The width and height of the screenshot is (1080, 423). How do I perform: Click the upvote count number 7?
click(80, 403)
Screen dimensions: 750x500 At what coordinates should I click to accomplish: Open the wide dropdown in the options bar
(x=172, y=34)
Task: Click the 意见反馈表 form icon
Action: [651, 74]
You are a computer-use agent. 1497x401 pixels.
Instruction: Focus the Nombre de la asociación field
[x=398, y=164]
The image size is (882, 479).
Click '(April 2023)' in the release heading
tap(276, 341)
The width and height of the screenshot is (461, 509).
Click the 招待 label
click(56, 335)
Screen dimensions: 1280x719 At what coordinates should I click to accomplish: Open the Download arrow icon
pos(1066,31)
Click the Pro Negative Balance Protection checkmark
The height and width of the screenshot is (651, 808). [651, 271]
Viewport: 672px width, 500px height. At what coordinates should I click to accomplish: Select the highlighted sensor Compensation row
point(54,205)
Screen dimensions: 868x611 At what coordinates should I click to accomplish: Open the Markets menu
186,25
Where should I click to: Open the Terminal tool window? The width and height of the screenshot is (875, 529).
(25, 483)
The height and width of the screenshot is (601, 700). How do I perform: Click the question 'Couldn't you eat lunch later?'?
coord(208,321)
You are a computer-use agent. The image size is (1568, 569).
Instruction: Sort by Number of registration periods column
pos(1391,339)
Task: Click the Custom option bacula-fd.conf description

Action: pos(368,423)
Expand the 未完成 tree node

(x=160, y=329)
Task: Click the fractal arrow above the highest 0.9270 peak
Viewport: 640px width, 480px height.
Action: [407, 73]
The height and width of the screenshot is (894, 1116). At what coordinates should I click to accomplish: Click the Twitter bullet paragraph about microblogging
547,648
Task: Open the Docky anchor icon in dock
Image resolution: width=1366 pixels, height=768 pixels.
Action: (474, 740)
##############################
• _EXERCISE AIM_:
Go through the listing above and locate each line that holds the word "size". Copy those lines.

• _OUTPUT BELOW_:
The image size is (882, 479).
You are a computer-use agent. The image size is (1568, 569).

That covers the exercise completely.